What are its Symptoms?

Each type of muscular dystrophy causes progressive muscle deterioration, but incidence and severity varies in the following ways:

• The Duchenne type begins subtly, between ages 3 and 5. Children with this disorder have a waddling gait and difficulty climbing stairs, fall down often, can’t run properly, and their shoulder bones flare out (or “wing”) when they raise their arms.

Usually, a child with muscular dystrophy is confined to a wheel­chair by ages 9 to 12. Finally, progressive weakening of the heart muscle leads to death from sudden heart failure, respiratory failure, or infection.

• Although similar to the Duchenne type, the symptoms of Becker’s muscular dystrophy progress more slowly. Symptoms start around age 5, but children can still walk well beyond age 15 - sometimes into their 40s.
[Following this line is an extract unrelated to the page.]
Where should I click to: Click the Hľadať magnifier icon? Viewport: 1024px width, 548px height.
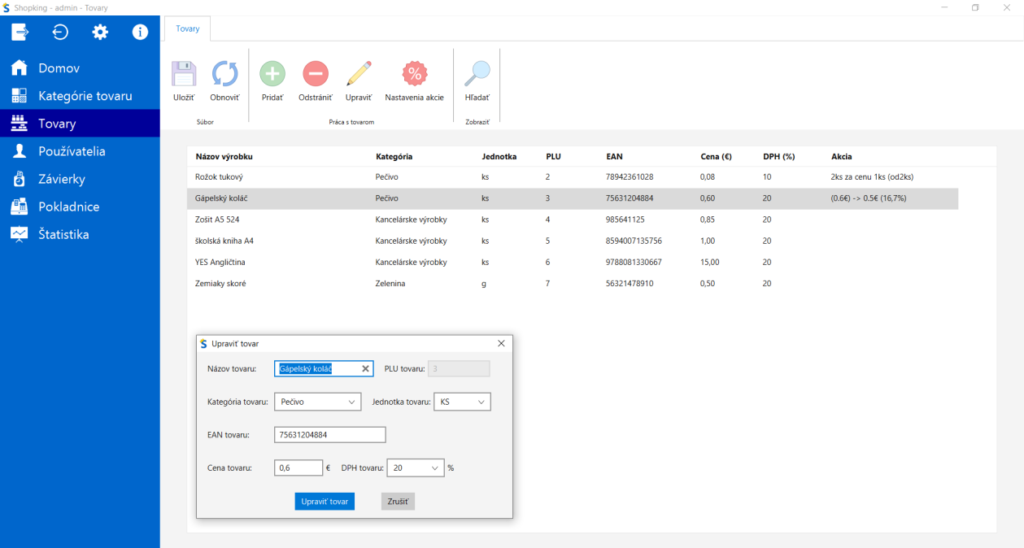click(x=477, y=74)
• Dystrophy of the face, shoulders, and arms is a slowly progressive and relatively harmless type that commonly occurs before age 10 but may develop during early adolescence. In the early stages, infants may not be able to suckle; children cant pucker their mouths or whistle or raise their arms above their heads. Affected children may have abnormal facial movements and a lack of facial movements when laughing or crying .

• Limb-girdle dystrophy follows a similarly slow course and often causes only slight disability. Usually, it begins between ages 6 and 10, causing muscle weakness first in the upper arm and pelvic muscles; then, the other common symptoms appear.

How is it Diagnosed?

The doctor examines the child, asks questions of the family, and orders certain tests. If another family member has muscular dystrophy, that persons symptoms usually tell a lot about the child’s future. If no one else has the disorder, tests of nerve activity in the affected muscles can reveal muscular dystrophy, and a muscle biopsy can show cell changes or cell fat and tissue deposits.

Medical centers with the most advanced immunologic and molecular biological techniques can accurately predict muscular dystrophy in the fetus. They can also test parents and relatives who may carry the genes for Duchenne and Becker’s muscular dystrophies.

How is it Treated?

No treatment has yet been found that can stop the progressive muscle deterioration of muscular dystrophy. However, orthopedic appliances, as well as exercise, physical therapy, and surgery to correct contractures, can help preserve the child or young adult’s mobility and independence for a time.

Family members who are carriers of muscular dystrophy should receive genetic counseling regarding the risk of transmitting this disease to their children.